### Written instruction:
Return every one of the lines below word for word, without altering, adding, or omitting anything.

### Provided material:
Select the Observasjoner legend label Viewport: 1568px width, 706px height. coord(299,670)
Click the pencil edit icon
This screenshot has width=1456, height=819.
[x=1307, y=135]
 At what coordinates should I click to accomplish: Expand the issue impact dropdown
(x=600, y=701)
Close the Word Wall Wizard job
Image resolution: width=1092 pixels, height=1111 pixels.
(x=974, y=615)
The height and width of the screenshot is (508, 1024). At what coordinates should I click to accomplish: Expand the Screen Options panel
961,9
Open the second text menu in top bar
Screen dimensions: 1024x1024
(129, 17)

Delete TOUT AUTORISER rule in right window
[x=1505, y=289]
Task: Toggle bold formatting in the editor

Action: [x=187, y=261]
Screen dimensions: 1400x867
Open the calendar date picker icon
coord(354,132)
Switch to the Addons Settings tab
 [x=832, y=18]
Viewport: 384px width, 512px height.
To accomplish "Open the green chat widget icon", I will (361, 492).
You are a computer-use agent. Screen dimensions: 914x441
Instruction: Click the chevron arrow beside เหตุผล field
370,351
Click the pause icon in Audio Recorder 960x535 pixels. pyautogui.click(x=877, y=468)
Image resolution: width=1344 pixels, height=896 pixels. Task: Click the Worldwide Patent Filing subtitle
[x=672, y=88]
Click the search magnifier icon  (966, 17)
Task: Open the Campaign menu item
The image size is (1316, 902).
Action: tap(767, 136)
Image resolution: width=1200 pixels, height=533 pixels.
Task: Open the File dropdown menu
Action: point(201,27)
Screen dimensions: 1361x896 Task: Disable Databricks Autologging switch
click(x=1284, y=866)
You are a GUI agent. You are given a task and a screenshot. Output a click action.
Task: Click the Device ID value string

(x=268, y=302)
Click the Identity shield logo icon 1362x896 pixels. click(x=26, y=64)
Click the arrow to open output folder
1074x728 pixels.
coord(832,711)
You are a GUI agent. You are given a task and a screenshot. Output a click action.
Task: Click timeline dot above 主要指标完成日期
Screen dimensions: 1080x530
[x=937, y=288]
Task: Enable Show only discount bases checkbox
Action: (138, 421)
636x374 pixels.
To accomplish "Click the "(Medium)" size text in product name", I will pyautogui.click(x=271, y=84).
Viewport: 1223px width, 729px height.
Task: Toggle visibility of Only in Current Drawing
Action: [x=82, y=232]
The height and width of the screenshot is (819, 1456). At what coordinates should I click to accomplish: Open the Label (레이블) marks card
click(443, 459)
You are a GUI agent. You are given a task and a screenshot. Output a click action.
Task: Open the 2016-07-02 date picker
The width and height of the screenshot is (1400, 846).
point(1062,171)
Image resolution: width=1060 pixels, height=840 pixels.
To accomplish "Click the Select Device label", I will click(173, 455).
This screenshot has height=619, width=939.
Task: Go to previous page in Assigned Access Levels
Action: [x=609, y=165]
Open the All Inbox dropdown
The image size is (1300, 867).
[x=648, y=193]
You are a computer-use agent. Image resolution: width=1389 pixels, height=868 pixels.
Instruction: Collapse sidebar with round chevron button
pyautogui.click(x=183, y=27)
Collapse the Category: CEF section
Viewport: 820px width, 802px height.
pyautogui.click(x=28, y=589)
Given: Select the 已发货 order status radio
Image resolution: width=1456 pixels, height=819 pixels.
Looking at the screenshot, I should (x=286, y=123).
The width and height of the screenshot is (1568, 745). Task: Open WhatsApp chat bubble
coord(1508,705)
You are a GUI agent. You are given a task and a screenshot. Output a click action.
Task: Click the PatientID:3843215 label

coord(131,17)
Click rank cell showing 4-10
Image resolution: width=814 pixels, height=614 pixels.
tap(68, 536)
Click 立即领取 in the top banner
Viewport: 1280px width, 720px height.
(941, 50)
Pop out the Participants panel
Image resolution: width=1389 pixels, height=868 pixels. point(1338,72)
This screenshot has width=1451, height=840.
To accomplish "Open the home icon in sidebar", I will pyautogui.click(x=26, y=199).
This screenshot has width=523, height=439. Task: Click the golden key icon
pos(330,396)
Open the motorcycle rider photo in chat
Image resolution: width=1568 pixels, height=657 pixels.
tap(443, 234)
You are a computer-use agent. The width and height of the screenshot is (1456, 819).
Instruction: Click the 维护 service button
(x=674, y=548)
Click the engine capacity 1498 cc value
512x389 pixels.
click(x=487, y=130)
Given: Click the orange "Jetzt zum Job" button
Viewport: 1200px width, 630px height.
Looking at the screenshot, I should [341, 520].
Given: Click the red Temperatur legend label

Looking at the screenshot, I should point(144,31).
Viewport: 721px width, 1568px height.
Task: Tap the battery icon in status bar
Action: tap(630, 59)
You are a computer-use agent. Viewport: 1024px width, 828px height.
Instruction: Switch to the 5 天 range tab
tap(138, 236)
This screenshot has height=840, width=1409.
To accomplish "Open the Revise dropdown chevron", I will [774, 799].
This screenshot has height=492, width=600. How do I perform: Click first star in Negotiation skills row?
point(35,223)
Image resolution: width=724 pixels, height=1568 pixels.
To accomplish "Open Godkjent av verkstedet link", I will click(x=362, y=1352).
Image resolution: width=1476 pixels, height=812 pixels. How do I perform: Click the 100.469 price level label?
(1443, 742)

### Reply to the exercise:
Select the Observasjoner legend label Viewport: 1568px width, 706px height. coord(299,670)
Click the pencil edit icon
This screenshot has width=1456, height=819.
[x=1307, y=135]
 At what coordinates should I click to accomplish: Expand the issue impact dropdown
(x=600, y=701)
Close the Word Wall Wizard job
Image resolution: width=1092 pixels, height=1111 pixels.
(x=974, y=615)
The height and width of the screenshot is (508, 1024). At what coordinates should I click to accomplish: Expand the Screen Options panel
961,9
Open the second text menu in top bar
Screen dimensions: 1024x1024
(129, 17)

Delete TOUT AUTORISER rule in right window
[x=1505, y=289]
Task: Toggle bold formatting in the editor

Action: [x=187, y=261]
Screen dimensions: 1400x867
Open the calendar date picker icon
coord(354,132)
Switch to the Addons Settings tab
 [x=832, y=18]
Viewport: 384px width, 512px height.
To accomplish "Open the green chat widget icon", I will (361, 492).
You are a computer-use agent. Screen dimensions: 914x441
Instruction: Click the chevron arrow beside เหตุผล field
370,351
Click the pause icon in Audio Recorder 960x535 pixels. pyautogui.click(x=877, y=468)
Image resolution: width=1344 pixels, height=896 pixels. Task: Click the Worldwide Patent Filing subtitle
[x=672, y=88]
Click the search magnifier icon  (966, 17)
Task: Open the Campaign menu item
The image size is (1316, 902).
Action: tap(767, 136)
Image resolution: width=1200 pixels, height=533 pixels.
Task: Open the File dropdown menu
Action: point(201,27)
Screen dimensions: 1361x896 Task: Disable Databricks Autologging switch
click(x=1284, y=866)
You are a GUI agent. You are given a task and a screenshot. Output a click action.
Task: Click the Device ID value string

(x=268, y=302)
Click the Identity shield logo icon 1362x896 pixels. click(x=26, y=64)
Click the arrow to open output folder
1074x728 pixels.
coord(832,711)
You are a GUI agent. You are given a task and a screenshot. Output a click action.
Task: Click timeline dot above 主要指标完成日期
Screen dimensions: 1080x530
[x=937, y=288]
Task: Enable Show only discount bases checkbox
Action: (138, 421)
636x374 pixels.
To accomplish "Click the "(Medium)" size text in product name", I will pyautogui.click(x=271, y=84).
Viewport: 1223px width, 729px height.
Task: Toggle visibility of Only in Current Drawing
Action: [x=82, y=232]
The height and width of the screenshot is (819, 1456). At what coordinates should I click to accomplish: Open the Label (레이블) marks card
click(443, 459)
You are a GUI agent. You are given a task and a screenshot. Output a click action.
Task: Open the 2016-07-02 date picker
The width and height of the screenshot is (1400, 846).
point(1062,171)
Image resolution: width=1060 pixels, height=840 pixels.
To accomplish "Click the Select Device label", I will click(173, 455).
This screenshot has height=619, width=939.
Task: Go to previous page in Assigned Access Levels
Action: [x=609, y=165]
Open the All Inbox dropdown
The image size is (1300, 867).
[x=648, y=193]
You are a computer-use agent. Image resolution: width=1389 pixels, height=868 pixels.
Instruction: Collapse sidebar with round chevron button
pyautogui.click(x=183, y=27)
Collapse the Category: CEF section
Viewport: 820px width, 802px height.
pyautogui.click(x=28, y=589)
Given: Select the 已发货 order status radio
Image resolution: width=1456 pixels, height=819 pixels.
Looking at the screenshot, I should (x=286, y=123).
The width and height of the screenshot is (1568, 745). Task: Open WhatsApp chat bubble
coord(1508,705)
You are a GUI agent. You are given a task and a screenshot. Output a click action.
Task: Click the PatientID:3843215 label

coord(131,17)
Click rank cell showing 4-10
Image resolution: width=814 pixels, height=614 pixels.
tap(68, 536)
Click 立即领取 in the top banner
Viewport: 1280px width, 720px height.
(941, 50)
Pop out the Participants panel
Image resolution: width=1389 pixels, height=868 pixels. point(1338,72)
This screenshot has width=1451, height=840.
To accomplish "Open the home icon in sidebar", I will pyautogui.click(x=26, y=199).
This screenshot has width=523, height=439. Task: Click the golden key icon
pos(330,396)
Open the motorcycle rider photo in chat
Image resolution: width=1568 pixels, height=657 pixels.
tap(443, 234)
You are a computer-use agent. The width and height of the screenshot is (1456, 819).
Instruction: Click the 维护 service button
(x=674, y=548)
Click the engine capacity 1498 cc value
512x389 pixels.
click(x=487, y=130)
Given: Click the orange "Jetzt zum Job" button
Viewport: 1200px width, 630px height.
Looking at the screenshot, I should [341, 520].
Given: Click the red Temperatur legend label

Looking at the screenshot, I should point(144,31).
Viewport: 721px width, 1568px height.
Task: Tap the battery icon in status bar
Action: tap(630, 59)
You are a computer-use agent. Viewport: 1024px width, 828px height.
Instruction: Switch to the 5 天 range tab
tap(138, 236)
This screenshot has height=840, width=1409.
To accomplish "Open the Revise dropdown chevron", I will [774, 799].
This screenshot has height=492, width=600. How do I perform: Click first star in Negotiation skills row?
point(35,223)
Image resolution: width=724 pixels, height=1568 pixels.
To accomplish "Open Godkjent av verkstedet link", I will click(x=362, y=1352).
Image resolution: width=1476 pixels, height=812 pixels. How do I perform: Click the 100.469 price level label?
(1443, 742)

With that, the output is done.